Paper Title: Can luminous Lyman alpha emitters at z ~ 5.7 and z ~ 6.6 suppress star formation?
Authors: Daryl Joe D. Santos, Tomotsugu Goto, Tetsuya Hashimoto, Seong Jin Kim, Ting-Yi Lu, Yi-Hang Valerie Wong, Simon C.-C. Ho, Tiger Y.-Y. Hsiao
First Author’s Institution: Institute of Astronomy, National Tsing Hua University, Taiwan & Max Planck Institute for Extraterrestrial Physics, Germany
Status: Accepted in MNRAS [closed access]
How does the lone, rural galaxy evolve compared to one in a crowded city full of lights? The role of environment on galaxy formation and evolution is a complex problem that remains unclear. How densely surrounded galaxies are – by other galaxies and by radiation – has implications for how big structures and clusters of galaxies form, as well as how star formation gets triggered and later turned off or quenched.
Star-forming galaxies, which are commonly detected through an emission line from the Lyman-alpha (n=2 to n=1) transition of hydrogen, are a source of high energy radiation and are potentially a site of galaxy clustering. The impact of environment on the evolution of these Lyman-alpha emitters (LAEs) is still hazy enough that many studies have somewhat conflicting conclusions as to what’s going on. Do they tend to cluster? Does their presence enhance or suppress the formation of stars? In today’s paper, the authors venture to answer these questions by taking a statistical sample of LAEs at early times, about a billion years after the Big Bang.
More specifically, their investigation centers around the impact of ionizing radiation in the ultraviolet wavelength range on the evolution of and star formation within galaxies in the early Universe. While the physical processes to suppress or quench ongoing star formation is also not fully understood, the presence of strong ultraviolet radiation is one potential method of quenching, as it prevents gas from collapsing into stars.
If you emit it then you shoulda put a ring on it
A defining characteristic of LAEs is their ionizing emission in the ultraviolet wavelength range. This radiation can come from ongoing star formation and/or an active central supermassive black hole.

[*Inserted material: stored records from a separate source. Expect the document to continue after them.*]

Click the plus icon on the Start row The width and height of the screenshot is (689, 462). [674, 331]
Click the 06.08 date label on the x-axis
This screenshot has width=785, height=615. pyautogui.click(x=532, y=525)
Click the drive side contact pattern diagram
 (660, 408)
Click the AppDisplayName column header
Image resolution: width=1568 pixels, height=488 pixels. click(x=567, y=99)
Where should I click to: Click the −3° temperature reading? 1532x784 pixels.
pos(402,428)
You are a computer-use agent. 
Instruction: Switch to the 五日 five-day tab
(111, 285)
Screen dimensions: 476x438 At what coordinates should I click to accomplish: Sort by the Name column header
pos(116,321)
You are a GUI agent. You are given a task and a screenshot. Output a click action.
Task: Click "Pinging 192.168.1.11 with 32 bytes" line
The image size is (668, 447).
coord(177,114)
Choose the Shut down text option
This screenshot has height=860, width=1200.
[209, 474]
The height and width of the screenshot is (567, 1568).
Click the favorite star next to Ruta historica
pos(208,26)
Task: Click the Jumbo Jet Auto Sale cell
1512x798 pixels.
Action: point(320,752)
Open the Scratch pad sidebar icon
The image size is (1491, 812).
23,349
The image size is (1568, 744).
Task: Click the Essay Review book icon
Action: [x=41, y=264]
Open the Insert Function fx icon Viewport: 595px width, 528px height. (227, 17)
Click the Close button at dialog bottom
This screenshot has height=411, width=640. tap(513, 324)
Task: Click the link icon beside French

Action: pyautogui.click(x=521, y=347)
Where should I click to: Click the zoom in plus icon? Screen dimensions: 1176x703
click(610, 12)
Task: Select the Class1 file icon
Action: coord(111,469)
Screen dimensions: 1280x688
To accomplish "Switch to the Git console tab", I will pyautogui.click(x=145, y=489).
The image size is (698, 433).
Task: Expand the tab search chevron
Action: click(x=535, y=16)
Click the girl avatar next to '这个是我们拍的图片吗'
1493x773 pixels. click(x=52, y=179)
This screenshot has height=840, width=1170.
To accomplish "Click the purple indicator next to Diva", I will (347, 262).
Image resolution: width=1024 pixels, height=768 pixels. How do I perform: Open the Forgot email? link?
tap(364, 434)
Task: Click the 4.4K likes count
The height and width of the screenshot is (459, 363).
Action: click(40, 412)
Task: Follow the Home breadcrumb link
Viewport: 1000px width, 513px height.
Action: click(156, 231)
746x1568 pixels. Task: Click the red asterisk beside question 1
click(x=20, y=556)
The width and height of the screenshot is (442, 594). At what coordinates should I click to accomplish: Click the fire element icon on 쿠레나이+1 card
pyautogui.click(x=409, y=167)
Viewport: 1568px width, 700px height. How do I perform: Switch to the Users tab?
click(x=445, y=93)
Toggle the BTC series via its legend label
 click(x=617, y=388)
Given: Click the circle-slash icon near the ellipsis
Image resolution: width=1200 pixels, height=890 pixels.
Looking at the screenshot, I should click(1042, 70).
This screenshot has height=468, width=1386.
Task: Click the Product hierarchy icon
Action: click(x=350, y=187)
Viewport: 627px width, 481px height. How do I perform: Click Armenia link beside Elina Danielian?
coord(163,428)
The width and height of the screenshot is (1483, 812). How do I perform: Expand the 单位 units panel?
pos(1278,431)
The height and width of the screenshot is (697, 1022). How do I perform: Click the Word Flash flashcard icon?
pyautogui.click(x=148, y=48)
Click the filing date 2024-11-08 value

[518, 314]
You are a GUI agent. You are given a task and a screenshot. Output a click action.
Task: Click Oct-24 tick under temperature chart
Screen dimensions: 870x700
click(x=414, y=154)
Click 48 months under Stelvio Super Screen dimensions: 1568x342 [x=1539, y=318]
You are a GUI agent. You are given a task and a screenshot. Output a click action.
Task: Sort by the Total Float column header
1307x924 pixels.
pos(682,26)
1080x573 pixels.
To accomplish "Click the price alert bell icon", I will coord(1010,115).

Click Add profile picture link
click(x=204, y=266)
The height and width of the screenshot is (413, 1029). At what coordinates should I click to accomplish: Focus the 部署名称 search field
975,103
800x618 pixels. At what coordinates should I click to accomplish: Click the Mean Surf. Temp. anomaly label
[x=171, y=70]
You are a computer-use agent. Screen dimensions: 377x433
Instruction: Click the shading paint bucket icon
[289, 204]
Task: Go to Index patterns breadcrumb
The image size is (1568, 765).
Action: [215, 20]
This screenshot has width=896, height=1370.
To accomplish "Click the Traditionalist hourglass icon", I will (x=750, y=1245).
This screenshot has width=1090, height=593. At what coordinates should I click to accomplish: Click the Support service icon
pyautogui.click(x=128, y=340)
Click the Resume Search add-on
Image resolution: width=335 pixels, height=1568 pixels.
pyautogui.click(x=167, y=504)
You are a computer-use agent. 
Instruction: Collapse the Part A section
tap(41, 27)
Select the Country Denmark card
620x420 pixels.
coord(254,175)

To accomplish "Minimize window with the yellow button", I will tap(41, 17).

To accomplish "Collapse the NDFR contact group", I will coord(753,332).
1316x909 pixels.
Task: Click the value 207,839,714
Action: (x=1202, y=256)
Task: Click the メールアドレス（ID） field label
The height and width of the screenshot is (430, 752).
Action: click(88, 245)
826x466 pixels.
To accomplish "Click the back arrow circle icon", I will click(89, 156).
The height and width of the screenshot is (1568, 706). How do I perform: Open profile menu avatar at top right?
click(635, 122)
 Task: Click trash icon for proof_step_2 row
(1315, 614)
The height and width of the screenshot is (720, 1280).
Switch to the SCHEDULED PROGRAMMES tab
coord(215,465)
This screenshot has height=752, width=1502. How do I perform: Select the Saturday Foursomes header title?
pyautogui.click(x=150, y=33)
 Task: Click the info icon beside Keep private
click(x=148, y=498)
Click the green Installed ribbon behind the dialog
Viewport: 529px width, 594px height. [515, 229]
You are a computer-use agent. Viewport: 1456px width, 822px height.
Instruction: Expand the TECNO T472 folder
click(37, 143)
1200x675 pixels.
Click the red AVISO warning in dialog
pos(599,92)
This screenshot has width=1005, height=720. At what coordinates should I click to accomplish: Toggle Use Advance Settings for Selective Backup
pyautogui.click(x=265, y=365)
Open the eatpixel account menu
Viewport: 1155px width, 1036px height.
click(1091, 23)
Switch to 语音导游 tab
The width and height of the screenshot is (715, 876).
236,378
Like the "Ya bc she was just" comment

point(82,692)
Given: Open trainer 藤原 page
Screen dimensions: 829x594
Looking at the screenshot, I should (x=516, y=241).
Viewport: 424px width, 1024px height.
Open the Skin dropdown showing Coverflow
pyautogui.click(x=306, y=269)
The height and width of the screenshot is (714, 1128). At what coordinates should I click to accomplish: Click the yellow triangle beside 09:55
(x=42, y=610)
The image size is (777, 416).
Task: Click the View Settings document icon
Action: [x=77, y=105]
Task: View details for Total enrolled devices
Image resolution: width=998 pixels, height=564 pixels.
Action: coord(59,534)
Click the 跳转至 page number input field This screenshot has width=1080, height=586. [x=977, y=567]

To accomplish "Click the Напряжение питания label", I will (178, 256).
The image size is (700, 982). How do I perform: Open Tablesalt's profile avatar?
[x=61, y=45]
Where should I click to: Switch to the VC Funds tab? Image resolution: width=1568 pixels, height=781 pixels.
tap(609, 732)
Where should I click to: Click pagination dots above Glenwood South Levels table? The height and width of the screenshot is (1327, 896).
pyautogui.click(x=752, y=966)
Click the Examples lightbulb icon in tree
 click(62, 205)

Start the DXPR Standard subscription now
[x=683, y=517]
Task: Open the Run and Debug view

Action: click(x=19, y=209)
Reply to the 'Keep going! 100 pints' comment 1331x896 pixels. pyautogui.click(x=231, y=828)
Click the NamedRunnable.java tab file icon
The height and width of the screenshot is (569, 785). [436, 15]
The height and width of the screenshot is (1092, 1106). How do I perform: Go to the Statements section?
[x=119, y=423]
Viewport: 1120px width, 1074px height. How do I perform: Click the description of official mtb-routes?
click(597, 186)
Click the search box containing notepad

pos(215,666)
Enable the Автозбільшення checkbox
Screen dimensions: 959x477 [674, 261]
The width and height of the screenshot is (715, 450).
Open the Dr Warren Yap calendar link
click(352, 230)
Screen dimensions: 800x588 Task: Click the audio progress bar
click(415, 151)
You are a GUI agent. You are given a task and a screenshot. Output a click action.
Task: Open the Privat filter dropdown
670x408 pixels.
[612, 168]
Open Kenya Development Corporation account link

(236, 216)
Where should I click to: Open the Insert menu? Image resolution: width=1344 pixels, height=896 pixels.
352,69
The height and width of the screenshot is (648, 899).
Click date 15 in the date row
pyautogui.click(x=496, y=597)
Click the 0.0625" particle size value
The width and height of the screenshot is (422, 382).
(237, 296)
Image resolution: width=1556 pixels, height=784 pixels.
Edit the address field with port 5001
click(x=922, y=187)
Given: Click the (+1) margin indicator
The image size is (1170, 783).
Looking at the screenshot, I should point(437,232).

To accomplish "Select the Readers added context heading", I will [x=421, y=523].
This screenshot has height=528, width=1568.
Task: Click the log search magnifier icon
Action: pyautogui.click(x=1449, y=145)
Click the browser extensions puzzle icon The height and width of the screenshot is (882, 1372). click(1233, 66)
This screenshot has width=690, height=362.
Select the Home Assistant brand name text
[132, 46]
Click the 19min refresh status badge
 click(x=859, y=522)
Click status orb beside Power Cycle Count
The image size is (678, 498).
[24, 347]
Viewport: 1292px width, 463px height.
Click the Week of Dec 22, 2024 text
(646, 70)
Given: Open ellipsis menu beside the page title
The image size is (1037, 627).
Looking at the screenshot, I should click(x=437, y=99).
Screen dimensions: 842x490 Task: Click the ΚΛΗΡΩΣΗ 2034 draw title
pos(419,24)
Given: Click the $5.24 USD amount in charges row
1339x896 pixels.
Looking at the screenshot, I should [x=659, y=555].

From their prominent Lyman-alpha emission lines, LAEs can be selected either via precise spectroscopic observations or through narrow band imaging, which uses a filter to take an image while only collecting light around a specific wavelength range (in other words, a narrow band of the electromagnetic spectrum). If a galaxy has excess brightness in the narrow band image and we have some guess already that the source of the detection is a Lyman-alpha emission line, we can calculate an approximate redshift.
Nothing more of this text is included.